Given instruction A: In the i-vector scoring passage, reproduce the text starting at "Figure Detection Error" and ending at "a decision threshold.", swapping "decision threshold" for "acceptance threshold".
Given instruction B: Write the next part of the i-vector speaker verification walkthrough, picking up after its last sentence.

Page extract:
Create indexing vectors to keep track of which test i-vectors correspond to which enrolled label. In the targets matrix, the columns correspond to the enrolled speakers, and the rows correspond to the test files. If the test label corresponds to the enrolled label, the value in the matrix is true, otherwise, the value is false.

targets = [ismember(label_t,label_e(1)),ismember(label_t,label_e(2))];

Score the template i-vectors against the target and non-target i-vectors. The supporting function, scoreTargets, scores all combinations of the enrolled i-vectors against the test i-vectors and returns the scores separated into target scores (when the test and enroll labels are the same) and non-target scores (when the test and enroll labels are different).

[targetScores,nontargetScores] = scoreTargets(enrolledIvecs,testIvecs,targets);

Use the supporting function, plotScoreDistributions, to display the target and non-target scores for each of the enrolled speakers. Note that the equal error rate (where the target and non-target distributions cross) is different for the two speakers. That is, assuming the equal error rate is the goal of the system, a single decision threshold cannot capture the equal error rate for both speakers.

plotScoreDistributions(targetScores,nontargetScores,Analyze="label")

Figure Detection Error Tradeoff of i-vector System contains 2 axes objects. Axes object 1 with title Score Distribution for Speaker 1 contains 2 objects of type line. These objects represent target, non-target. Axes object 2 with title Score Distribution for Speaker 2 contains 2 objects of type line. These objects represent target, non-target.

Analyze the score distributions using an EER plot. EER plots reveal the relationship between a decision threshold and the probability of a false alarm or false rejection and are often analyzed to determine a decision threshold.

plotEER(targetScores,nontargetScores,Analyze="label")

Figure contains 2 axes objects. Axes object 1 with title Equal Error Plot for Speaker 1, EER = 8.07 (%) contains 3 objects of type line, constantline. These objects represent FRR, FAR. Axes object 2 with title Equal Error Plot for Speaker 2, EER = 5.73 (%) contains 3 objects of type line, constantline. These objects represent FRR, FAR.

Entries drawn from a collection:
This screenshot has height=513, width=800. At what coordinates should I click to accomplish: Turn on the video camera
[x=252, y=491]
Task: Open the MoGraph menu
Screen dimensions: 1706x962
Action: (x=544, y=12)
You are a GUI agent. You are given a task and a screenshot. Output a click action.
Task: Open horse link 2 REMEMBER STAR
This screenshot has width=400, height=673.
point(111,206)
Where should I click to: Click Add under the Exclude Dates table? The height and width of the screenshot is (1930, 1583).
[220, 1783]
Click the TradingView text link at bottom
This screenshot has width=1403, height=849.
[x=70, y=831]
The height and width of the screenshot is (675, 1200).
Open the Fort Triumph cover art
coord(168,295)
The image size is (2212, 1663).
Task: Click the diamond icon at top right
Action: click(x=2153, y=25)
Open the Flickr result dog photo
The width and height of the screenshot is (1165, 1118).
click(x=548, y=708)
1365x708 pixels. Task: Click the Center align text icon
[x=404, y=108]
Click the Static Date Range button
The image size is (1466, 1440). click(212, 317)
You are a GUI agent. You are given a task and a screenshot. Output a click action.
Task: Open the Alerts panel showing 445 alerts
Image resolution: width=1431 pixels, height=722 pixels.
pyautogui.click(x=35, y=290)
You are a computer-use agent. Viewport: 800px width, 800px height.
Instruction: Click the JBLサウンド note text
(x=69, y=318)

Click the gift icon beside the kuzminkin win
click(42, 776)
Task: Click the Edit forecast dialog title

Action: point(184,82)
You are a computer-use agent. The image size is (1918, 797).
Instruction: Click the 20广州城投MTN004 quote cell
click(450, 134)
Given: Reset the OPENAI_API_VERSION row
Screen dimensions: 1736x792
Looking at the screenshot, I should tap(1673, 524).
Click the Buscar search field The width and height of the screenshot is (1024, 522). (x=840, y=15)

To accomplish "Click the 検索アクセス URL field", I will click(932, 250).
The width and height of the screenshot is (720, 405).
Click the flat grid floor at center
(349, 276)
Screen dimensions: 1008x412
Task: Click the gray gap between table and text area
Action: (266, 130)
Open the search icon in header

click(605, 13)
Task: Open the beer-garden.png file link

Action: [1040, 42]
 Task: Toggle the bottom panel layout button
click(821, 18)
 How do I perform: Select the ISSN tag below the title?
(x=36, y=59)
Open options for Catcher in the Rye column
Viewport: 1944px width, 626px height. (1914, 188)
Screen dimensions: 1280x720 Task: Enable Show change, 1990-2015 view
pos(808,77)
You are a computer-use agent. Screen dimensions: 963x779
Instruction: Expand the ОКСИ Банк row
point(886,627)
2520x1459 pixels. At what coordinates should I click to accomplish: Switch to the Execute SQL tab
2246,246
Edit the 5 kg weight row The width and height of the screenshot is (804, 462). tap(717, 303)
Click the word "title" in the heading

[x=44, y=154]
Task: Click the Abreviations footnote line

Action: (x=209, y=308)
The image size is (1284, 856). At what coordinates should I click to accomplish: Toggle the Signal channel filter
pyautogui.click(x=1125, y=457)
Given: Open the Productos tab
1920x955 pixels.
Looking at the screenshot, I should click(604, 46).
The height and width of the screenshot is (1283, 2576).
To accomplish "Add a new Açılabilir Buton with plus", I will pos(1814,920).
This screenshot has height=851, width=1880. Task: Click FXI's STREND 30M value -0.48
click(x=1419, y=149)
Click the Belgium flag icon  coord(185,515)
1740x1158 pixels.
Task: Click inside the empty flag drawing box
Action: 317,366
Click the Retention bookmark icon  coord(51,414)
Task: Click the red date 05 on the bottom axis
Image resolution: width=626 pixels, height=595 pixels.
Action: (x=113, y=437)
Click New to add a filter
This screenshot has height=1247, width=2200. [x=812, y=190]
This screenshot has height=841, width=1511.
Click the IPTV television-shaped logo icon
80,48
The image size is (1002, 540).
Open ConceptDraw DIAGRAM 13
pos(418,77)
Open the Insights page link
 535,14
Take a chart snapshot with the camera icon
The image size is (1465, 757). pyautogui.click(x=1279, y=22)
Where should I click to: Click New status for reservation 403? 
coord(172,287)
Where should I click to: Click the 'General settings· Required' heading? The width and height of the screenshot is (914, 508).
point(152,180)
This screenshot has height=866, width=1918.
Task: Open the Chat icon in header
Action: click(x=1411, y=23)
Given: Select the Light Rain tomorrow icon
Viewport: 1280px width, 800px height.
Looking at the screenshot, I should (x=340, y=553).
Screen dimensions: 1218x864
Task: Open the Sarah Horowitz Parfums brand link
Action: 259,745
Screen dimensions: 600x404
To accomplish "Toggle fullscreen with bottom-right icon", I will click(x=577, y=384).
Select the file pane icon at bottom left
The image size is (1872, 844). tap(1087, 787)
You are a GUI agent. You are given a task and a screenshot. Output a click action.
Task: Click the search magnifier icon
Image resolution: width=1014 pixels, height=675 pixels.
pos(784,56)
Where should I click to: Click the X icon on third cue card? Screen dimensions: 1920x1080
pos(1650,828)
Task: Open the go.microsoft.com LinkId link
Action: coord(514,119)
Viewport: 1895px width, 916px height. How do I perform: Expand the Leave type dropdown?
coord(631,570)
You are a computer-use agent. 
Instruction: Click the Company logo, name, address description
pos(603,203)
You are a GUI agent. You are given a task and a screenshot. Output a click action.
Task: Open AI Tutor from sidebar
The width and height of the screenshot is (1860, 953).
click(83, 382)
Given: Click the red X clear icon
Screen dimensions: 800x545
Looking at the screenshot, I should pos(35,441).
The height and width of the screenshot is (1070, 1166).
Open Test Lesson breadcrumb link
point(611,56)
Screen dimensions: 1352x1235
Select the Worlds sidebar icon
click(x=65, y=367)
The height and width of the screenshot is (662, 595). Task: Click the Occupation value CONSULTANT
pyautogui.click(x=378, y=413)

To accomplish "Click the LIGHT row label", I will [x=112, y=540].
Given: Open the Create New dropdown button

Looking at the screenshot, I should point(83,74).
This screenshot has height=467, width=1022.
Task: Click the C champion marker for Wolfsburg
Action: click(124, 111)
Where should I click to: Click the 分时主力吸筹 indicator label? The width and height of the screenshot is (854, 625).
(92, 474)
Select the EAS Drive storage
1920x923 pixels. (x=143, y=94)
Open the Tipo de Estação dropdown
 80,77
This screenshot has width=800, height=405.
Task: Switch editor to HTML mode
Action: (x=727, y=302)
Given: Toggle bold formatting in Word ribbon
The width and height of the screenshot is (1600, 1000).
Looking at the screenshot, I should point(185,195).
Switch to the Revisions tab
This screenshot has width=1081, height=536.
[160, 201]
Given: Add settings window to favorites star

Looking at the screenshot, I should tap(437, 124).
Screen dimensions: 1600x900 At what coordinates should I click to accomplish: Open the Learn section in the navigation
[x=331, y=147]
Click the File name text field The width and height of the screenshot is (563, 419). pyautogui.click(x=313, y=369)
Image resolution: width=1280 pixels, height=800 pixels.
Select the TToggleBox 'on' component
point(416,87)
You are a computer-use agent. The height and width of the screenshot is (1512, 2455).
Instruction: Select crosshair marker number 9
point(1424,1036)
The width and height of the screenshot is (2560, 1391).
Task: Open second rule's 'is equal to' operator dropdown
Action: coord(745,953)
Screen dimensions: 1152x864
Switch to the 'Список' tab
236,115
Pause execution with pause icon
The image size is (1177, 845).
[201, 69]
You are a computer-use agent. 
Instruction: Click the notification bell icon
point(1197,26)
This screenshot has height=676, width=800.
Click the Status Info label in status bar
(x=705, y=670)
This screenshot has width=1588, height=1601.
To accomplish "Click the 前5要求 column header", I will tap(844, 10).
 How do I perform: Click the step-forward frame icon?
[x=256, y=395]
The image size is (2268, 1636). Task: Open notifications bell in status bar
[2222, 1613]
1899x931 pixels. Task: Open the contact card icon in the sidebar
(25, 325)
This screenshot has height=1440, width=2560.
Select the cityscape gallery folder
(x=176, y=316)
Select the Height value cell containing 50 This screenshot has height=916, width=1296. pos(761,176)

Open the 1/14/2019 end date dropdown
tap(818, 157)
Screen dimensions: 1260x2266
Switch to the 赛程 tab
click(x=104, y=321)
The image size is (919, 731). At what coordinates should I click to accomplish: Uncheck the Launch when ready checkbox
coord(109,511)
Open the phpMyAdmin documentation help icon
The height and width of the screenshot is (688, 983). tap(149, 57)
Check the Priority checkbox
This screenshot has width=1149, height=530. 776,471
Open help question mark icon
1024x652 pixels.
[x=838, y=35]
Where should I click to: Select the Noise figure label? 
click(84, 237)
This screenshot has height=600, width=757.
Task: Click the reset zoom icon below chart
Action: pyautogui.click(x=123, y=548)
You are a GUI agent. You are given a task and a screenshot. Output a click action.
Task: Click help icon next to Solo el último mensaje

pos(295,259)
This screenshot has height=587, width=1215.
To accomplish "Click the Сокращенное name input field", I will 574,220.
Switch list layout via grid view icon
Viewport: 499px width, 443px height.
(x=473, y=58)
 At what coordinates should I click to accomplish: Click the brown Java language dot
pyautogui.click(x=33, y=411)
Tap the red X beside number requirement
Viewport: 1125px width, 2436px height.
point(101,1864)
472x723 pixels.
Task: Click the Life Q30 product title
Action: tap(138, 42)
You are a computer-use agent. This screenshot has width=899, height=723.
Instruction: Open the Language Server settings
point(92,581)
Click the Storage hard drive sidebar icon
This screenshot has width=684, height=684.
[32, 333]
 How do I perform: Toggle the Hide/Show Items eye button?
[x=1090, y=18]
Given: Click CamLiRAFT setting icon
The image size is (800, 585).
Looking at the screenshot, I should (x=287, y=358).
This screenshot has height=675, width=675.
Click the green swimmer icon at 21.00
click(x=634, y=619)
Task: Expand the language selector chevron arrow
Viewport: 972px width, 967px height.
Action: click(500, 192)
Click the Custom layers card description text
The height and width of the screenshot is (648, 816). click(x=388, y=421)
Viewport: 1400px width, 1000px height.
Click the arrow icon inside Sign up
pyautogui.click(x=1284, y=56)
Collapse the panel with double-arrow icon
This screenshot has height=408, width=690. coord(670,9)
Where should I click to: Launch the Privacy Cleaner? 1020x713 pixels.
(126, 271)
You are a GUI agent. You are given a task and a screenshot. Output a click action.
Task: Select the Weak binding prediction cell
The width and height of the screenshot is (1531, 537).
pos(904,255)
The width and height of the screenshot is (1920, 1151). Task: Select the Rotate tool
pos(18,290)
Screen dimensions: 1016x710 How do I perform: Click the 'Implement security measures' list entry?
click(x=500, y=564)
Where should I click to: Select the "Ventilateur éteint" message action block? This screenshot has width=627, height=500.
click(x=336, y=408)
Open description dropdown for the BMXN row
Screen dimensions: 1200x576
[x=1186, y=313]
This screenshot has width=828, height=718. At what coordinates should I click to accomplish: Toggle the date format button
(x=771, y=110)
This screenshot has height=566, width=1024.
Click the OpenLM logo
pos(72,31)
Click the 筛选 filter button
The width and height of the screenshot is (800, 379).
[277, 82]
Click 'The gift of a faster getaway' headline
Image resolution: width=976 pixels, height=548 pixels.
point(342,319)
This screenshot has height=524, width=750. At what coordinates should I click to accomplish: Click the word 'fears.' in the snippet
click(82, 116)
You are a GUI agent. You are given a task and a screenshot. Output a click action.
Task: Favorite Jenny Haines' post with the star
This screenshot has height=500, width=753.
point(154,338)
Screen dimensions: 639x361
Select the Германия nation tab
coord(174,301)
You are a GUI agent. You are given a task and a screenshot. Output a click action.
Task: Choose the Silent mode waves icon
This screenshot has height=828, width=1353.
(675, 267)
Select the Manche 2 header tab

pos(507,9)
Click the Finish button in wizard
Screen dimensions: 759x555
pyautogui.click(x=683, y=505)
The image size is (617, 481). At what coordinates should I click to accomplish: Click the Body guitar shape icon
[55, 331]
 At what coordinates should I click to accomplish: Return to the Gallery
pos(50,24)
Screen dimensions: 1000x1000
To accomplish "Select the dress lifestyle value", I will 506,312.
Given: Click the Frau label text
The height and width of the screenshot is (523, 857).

Written reply A:
Figure Detection Error Tradeoff of i-vector System contains 2 axes objects. Axes object 1 with title Score Distribution for Speaker 1 contains 2 objects of type line. These objects represent target, non-target. Axes object 2 with title Score Distribution for Speaker 2 contains 2 objects of type line. These objects represent target, non-target.

Analyze the score distributions using an EER plot. EER plots reveal the relationship between a acceptance threshold and the probability of a false alarm or false rejection and are often analyzed to determine a acceptance threshold.

Written reply B:
Analyze Score Normalization on Two Speakers

In this example, you use adaptive symmetric normalization variant 1 (S-norm1) [1]. S-norm1 computes an average of normalized scores from Z-norm (zero score normalization) and T-norm (test score normalization).

${s (e, t)}_{s - norm1} = \frac{1}{2} \cdot (\frac{s (e, t) - μ (S_{e} (ξ_{e}^{top}))}{σ (S_{e} (ξ_{e}^{top}))} + \frac{s (e, t) - μ (S_{t} (ξ_{t}^{top}))}{σ (S_{t} (ξ_{t}^{top}))})$

where

$s (e, t)$ is the raw score based on the enrollment $e$ and test $t$ i-vectors.
$ξ_{e}^{top}$ is the set of the top-scoring imposter cohort with enrolled i-vector, $e$ .
$ξ_{t}^{top}$ is the set of the top-scoring imposter cohort with test i-vector, $t$ .
$S_{e} = {s (e, ε_{i})}_{i = 1}^{N}$ , is the set of cohort scores formed by scoring enrollment utterance $e$ with the top files from imposter cohort $ξ$ .
$S_{e} (ξ_{e}^{top}) = {s (e, ε)}_{\forall ε \in ξ_{e}^{top}}$ , is the set of the top scores between an enrolled i-vector and imposter i-vectors.
$S_{t} (ξ_{t}^{top}) = {s (e, ε)}_{\forall ε \in ξ_{t}^{top}}$ , is the set of the top scores between a test i-vector and imposter i-vectors.
$μ (S)$ and $σ (S)$ are the mean and standard deviation of $S$ .

To begin, extract i-vectors from the imposter cohort ( $ξ$ ).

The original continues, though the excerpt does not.